I don’t know why I’m winding myself up here. He’d just given her a place to sleep for the night, not a commitment ring.

He’d also believed that Charles was brave, if not giving. Now it seemed his best friend—only real friend—was as hinky as the rest of humanity. How could Charles have let his mom take that money and then never say anything? If he’d just been honest early on, it could have all been fixed and Charles’s career wouldn’t be in jeopardy. Now … if it got out, it would hurt Charles’s mom, and Charles. And the team.
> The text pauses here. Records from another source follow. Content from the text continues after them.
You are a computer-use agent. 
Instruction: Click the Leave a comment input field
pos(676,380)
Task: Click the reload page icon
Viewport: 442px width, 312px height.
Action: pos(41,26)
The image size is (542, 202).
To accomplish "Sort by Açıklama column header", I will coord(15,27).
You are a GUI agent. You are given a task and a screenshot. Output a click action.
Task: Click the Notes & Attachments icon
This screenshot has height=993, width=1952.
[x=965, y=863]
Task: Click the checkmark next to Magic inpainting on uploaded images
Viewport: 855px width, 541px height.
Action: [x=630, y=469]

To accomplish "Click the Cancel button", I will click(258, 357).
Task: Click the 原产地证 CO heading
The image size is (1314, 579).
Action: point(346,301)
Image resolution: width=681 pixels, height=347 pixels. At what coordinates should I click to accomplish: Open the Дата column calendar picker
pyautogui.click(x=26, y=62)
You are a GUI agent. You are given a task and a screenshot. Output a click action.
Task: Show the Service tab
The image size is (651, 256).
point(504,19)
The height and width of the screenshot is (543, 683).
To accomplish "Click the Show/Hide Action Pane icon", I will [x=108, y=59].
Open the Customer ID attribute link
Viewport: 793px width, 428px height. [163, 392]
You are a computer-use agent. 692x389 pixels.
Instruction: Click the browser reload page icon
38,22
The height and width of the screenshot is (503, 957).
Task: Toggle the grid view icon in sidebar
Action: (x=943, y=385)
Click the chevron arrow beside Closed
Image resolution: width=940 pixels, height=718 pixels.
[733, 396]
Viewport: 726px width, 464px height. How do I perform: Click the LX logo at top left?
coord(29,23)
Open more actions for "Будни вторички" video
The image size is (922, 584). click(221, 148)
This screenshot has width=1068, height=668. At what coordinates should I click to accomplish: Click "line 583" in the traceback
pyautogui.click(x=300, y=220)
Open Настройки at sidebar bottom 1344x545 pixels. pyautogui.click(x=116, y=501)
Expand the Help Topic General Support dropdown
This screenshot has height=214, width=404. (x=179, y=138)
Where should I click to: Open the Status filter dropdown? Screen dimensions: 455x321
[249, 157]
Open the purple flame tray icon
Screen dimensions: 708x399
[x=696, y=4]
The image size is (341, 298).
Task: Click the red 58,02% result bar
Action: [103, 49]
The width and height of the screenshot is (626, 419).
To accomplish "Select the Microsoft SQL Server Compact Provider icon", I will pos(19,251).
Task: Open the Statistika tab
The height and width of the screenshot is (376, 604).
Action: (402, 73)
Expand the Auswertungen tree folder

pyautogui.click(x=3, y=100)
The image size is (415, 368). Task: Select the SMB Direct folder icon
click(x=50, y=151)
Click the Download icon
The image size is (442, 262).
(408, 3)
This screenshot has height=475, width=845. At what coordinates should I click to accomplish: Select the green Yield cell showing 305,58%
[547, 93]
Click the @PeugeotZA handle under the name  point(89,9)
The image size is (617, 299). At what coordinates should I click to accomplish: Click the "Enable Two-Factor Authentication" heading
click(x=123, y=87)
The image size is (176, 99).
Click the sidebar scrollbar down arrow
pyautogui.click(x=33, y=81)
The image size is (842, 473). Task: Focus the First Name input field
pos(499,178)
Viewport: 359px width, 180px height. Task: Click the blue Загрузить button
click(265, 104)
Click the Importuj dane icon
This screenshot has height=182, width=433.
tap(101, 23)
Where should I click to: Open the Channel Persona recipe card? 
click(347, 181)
It was breaking the rules, and it felt so wrong to Derek to take advantage of a system put in place to protect people. He’d like to think the people in charge were upholding those rules, but, no. O’Donnell was just like Derek’s father, paying attention only to the laws that fed his greed.

Why was he thinking about this right now?

Hara made that same, small kittenish noise again, wriggling against him. He spooned up against her, glad for the warmth. He grew hard, pressed to her rounded bottom, his chest against her lean back, his hand lightly on her breast, but he didn’t want to wake her just yet. She needed rest, after a stressful evening and then a long night of athletic wear and tear.

The cell on the bedside table chirped, making him jump, but Hara’s breath remained slow and sweet.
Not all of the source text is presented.